YOUR TASK: Reproduce exactly the line containing "This screenshot has height=751, width=1568." and every line after it, through the last line of the records below; add nothing.

SUPPLIED DATA:
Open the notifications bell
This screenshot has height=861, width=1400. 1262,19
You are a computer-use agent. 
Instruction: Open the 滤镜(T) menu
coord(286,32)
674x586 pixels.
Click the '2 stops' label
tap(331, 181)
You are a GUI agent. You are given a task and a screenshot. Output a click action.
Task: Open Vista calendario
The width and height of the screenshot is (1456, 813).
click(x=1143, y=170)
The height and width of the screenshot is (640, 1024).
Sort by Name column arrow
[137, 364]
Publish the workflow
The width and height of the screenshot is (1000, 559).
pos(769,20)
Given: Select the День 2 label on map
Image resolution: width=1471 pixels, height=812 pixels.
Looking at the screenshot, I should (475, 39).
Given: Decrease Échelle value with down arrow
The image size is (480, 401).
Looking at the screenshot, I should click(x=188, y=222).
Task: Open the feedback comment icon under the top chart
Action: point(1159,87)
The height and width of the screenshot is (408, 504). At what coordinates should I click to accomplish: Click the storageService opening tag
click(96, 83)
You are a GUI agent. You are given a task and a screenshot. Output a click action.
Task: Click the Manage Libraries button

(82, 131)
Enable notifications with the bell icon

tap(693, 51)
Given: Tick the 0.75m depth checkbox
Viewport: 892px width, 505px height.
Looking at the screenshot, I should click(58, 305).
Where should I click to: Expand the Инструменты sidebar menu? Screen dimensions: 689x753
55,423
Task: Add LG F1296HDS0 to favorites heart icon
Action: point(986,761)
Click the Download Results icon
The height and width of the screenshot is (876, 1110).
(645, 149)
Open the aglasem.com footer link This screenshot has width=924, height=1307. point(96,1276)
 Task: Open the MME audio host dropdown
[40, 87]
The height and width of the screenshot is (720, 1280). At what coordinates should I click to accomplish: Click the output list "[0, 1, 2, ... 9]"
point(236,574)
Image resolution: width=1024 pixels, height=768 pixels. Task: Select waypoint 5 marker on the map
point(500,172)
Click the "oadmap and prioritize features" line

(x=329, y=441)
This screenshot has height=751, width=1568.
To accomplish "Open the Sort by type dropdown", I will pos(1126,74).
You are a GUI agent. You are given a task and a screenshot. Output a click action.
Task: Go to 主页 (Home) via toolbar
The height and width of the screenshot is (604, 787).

REPLY:
This screenshot has height=751, width=1568.
To accomplish "Open the Sort by type dropdown", I will pos(1126,74).
You are a GUI agent. You are given a task and a screenshot. Output a click action.
Task: Go to 主页 (Home) via toolbar
The height and width of the screenshot is (604, 787).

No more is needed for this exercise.